From this state of affairs, the second stage of the phylogenic dialectic, there arose the question of the new relation of the brothers to each other and to the females. Perhaps even before the parricide and in their exile a group consciousness had evolved between them, as Freud speculates:

The primal father had prevented his sons from satisfying their directly sexual impulsions: he had forced them into obedience and consequently into emotional ties with him and with one another which could arise out of those of their impulsions that were inhibited in their sexual aim. He forced them, so to speak, into group psychology. His sexual jealousy and intolerance became in the last resort the causes of group psychology. . . . It may perhaps also be assumed that the sons, when they were driven out and separated from their father, advanced from identification with one another to homosexual object love, and in this way won freedom to kill their father.(8)
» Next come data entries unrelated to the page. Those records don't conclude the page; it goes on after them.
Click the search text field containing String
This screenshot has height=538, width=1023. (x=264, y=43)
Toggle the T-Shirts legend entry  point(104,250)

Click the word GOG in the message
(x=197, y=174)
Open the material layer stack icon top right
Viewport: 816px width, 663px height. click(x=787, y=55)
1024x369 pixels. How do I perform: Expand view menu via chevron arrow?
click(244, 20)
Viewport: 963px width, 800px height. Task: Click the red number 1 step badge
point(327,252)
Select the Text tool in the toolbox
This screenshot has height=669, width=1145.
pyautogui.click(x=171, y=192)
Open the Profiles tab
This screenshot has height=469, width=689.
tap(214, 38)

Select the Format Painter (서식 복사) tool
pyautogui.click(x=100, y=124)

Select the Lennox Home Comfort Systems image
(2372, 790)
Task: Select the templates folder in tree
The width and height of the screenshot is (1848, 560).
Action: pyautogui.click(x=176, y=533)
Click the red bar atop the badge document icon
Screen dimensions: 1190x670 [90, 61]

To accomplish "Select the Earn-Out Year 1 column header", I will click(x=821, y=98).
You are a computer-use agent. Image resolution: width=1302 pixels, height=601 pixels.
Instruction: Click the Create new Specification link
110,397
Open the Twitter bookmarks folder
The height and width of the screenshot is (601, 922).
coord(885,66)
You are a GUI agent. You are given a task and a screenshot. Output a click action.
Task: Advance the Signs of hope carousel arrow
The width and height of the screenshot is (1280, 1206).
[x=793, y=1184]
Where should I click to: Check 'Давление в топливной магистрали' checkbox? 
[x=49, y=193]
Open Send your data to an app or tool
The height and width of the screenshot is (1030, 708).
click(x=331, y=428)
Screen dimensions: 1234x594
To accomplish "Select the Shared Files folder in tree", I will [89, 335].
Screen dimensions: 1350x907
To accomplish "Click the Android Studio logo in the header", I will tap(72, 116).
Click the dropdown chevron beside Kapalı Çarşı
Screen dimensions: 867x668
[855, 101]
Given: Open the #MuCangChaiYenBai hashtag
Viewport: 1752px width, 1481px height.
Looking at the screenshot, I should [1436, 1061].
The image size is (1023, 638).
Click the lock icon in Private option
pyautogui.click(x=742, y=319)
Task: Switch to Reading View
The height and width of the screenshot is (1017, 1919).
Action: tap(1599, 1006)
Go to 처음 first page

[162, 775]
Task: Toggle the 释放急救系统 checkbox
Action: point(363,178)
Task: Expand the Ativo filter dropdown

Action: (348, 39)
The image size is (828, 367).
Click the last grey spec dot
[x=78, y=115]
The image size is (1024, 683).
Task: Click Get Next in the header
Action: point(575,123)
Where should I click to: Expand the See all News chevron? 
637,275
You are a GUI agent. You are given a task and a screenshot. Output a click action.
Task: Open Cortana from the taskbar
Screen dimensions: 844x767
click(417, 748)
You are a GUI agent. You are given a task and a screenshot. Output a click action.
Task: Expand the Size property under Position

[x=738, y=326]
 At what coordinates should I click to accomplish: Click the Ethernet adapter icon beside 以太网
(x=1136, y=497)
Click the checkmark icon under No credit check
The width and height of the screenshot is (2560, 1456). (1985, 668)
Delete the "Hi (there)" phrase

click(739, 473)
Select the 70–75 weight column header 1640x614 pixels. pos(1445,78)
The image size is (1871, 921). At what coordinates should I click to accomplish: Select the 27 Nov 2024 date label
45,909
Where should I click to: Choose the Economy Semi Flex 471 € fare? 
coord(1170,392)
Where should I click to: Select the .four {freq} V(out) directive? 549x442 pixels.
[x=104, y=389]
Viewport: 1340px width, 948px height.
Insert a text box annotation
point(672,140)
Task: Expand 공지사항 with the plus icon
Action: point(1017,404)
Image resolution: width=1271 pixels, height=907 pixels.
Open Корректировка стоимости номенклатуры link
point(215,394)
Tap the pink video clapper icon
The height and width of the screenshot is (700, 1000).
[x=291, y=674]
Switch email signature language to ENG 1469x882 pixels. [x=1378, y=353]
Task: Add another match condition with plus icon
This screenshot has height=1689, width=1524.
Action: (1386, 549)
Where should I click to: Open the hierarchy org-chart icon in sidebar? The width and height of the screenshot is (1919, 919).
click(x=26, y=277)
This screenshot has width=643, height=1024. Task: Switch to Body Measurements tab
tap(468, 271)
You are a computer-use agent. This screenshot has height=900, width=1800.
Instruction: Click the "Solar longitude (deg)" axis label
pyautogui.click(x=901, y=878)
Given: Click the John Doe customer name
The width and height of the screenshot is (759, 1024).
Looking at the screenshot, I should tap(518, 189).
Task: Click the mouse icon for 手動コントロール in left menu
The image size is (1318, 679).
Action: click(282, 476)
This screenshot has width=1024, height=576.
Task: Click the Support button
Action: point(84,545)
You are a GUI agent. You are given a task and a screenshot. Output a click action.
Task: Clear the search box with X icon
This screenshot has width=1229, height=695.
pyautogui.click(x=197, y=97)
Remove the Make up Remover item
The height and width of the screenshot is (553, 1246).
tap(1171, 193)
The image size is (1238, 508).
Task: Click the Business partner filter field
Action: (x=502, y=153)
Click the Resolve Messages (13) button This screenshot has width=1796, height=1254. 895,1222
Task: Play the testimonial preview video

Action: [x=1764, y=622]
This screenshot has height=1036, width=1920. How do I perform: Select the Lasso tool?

Freud in fact speculates that democracy has its psychological source in homosexuality and that its religio-political bias is therefore essentially matriarchal.(9)

But, in any case, the question now arose of the arbitrary dispositions of their new-won freedom as independent individuals. Here emerges in the socio-political sphere of Freud's ethnogenic and phylogenic dialectic the stage paralleling Hegel's civil society (or, as it appears in Hegel's philosophy of history, the ancient Greek city state). Mutual restrictions for the maintenance of order codified in institutions and rules which re-impose the instinctual renunciation demanded by the father are accepted so long as they are imposed equally and contractually specified. This is the origin of justice - as Freud defines it - the assurance of the rule of law to which all have contributed by a mutual sacrifice of their instincts.(10) Theoretically, then, the "liberty" of the individual was greatest outside civilization. (Although Freud no more believes in the reality or value of such abstract freedom in an impossible "state of Nature" than does Hegel.)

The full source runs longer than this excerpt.